After locating the line that contains "Expand the row", quote it and all lines after it through the end of the entries, and nothing more. Pictures stay out.

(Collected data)
- Opening Delimiter -
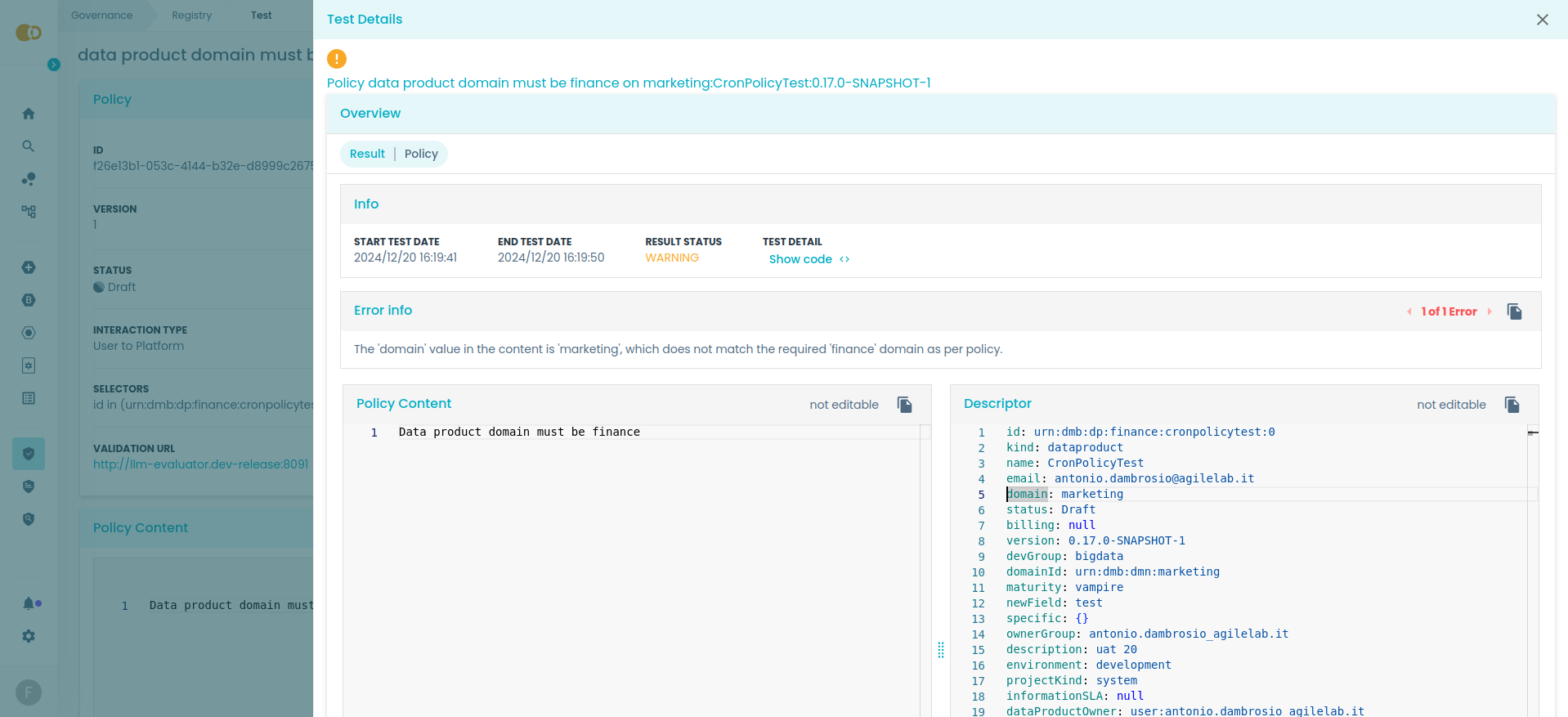
Task: Go to next error arrow
Action: 1490,311
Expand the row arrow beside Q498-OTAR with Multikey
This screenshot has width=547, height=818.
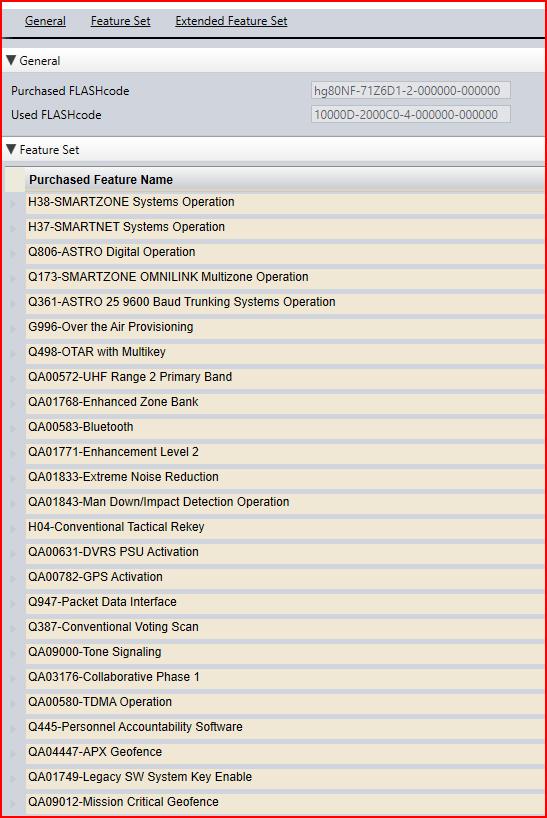13,353
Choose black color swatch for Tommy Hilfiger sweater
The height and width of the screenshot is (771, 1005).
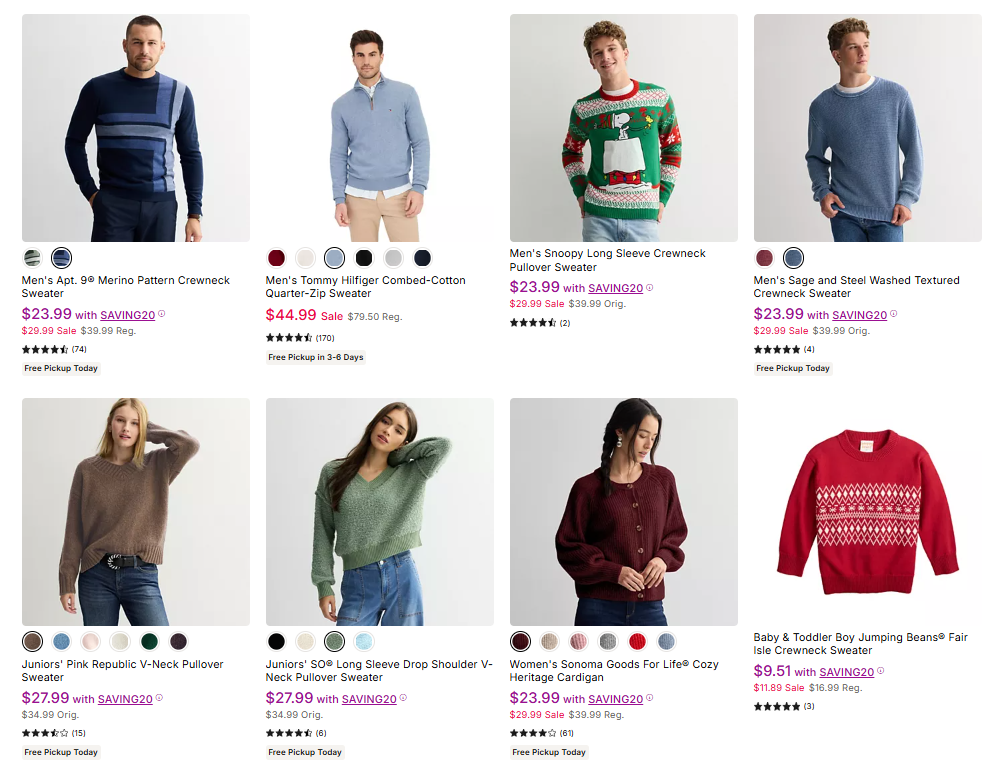364,258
- Closing Delimiter -
*FINISHED TASK*.
Expand the row arrow beside Q498-OTAR with Multikey
This screenshot has width=547, height=818.
13,353
Choose black color swatch for Tommy Hilfiger sweater
The height and width of the screenshot is (771, 1005).
364,258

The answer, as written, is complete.